Work instruction
Copy out exactly the lines from the one containing "Given: Click the Blank Canvas color swatch" through the end of the records, and no pictures.

Given data
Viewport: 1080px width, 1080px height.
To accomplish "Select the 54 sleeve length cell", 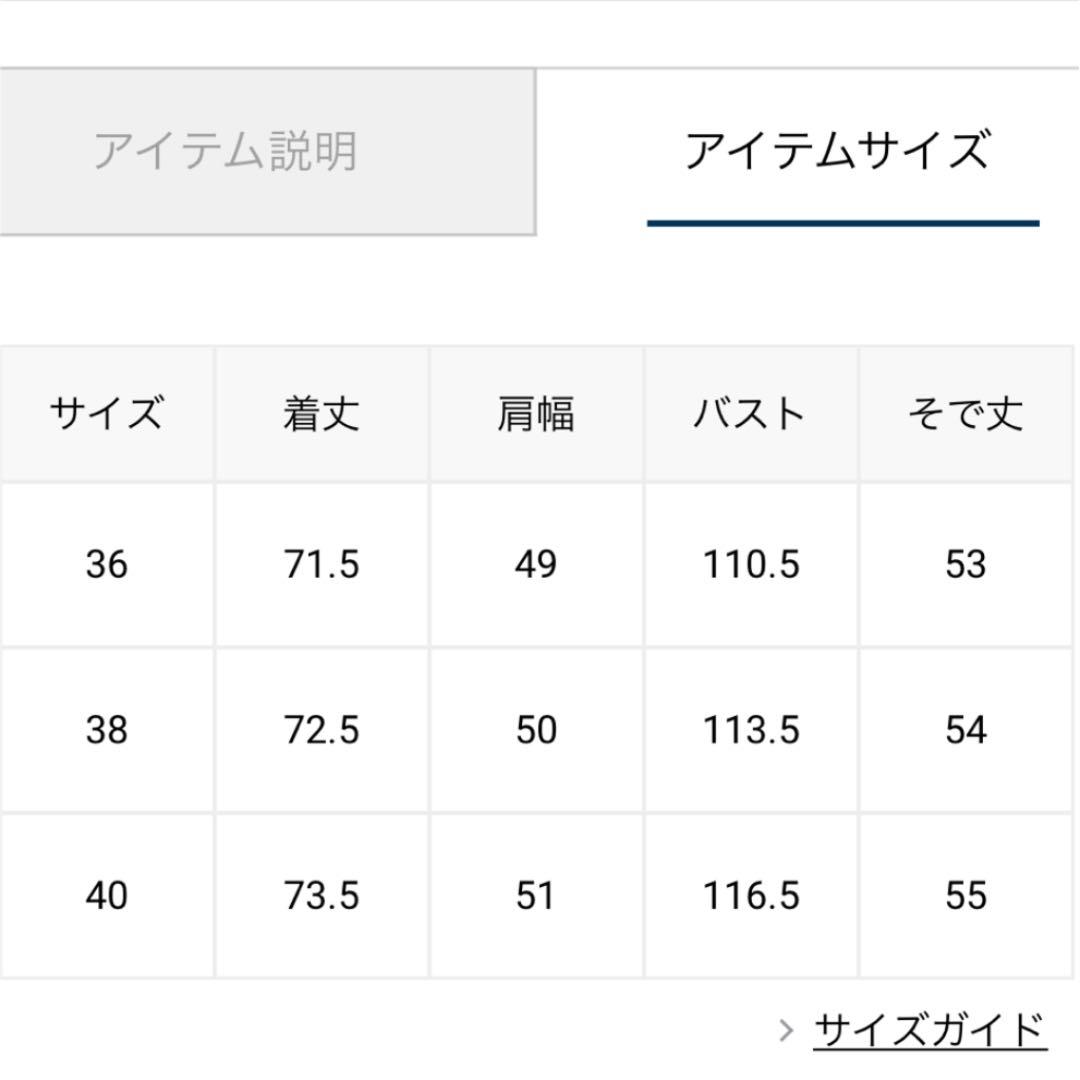I will click(965, 730).
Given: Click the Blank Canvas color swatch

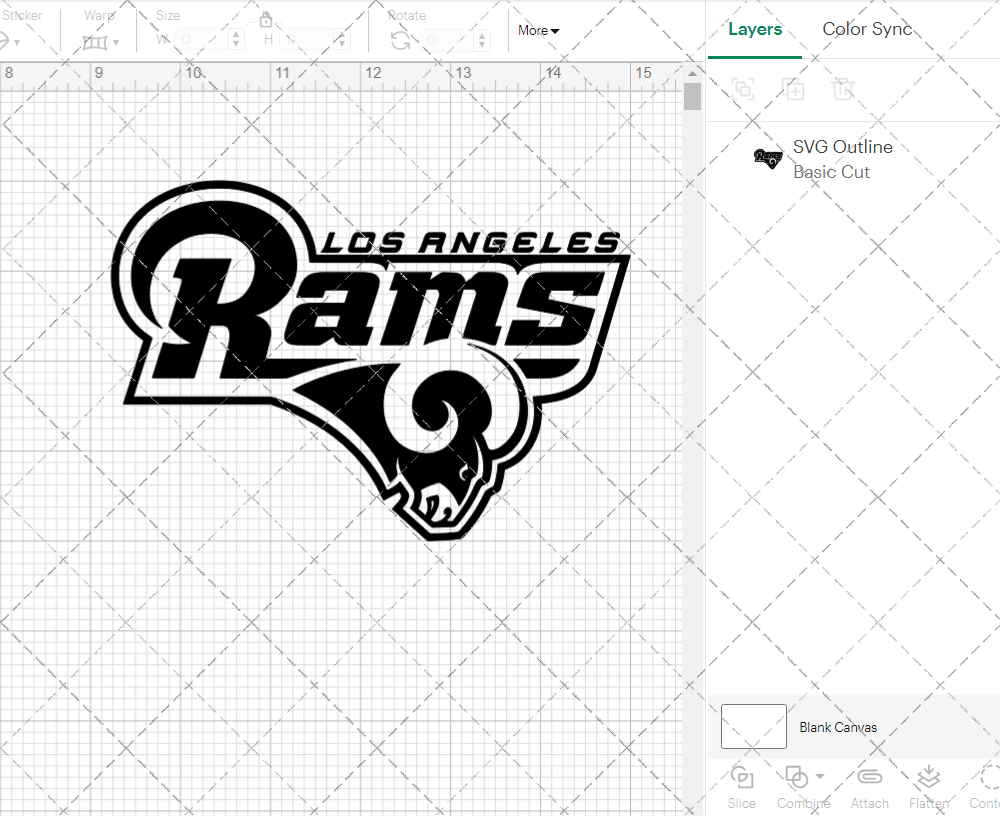Looking at the screenshot, I should (x=753, y=727).
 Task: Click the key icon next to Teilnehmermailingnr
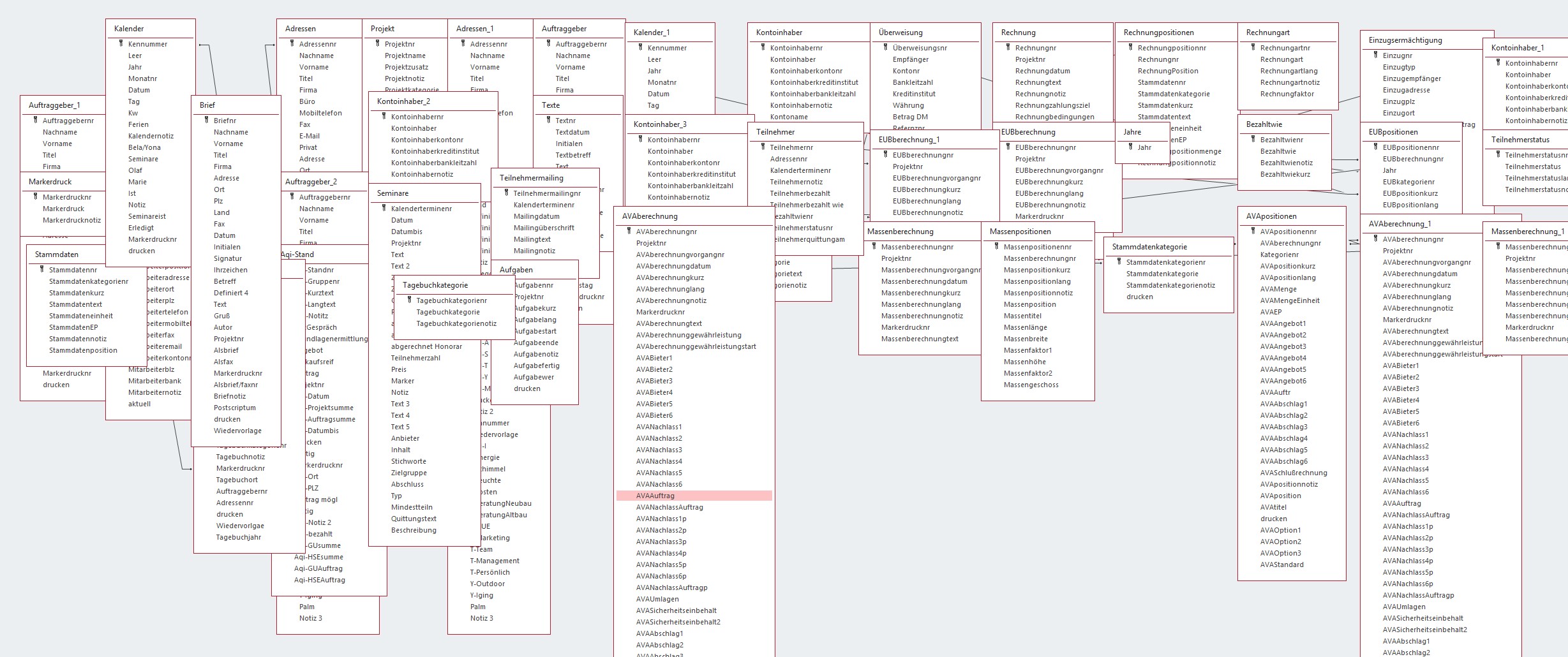click(506, 193)
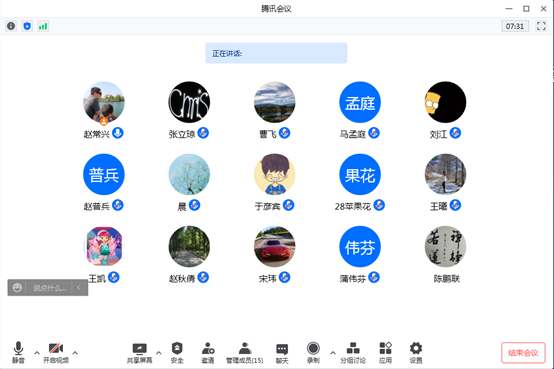Click the invite participants icon

[208, 352]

Task solution
Given: Click the Blank Canvas color swatch

Looking at the screenshot, I should (x=753, y=727).
 Task: Click the key icon next to Teilnehmermailingnr
click(506, 193)
Click the invite participants icon

[208, 352]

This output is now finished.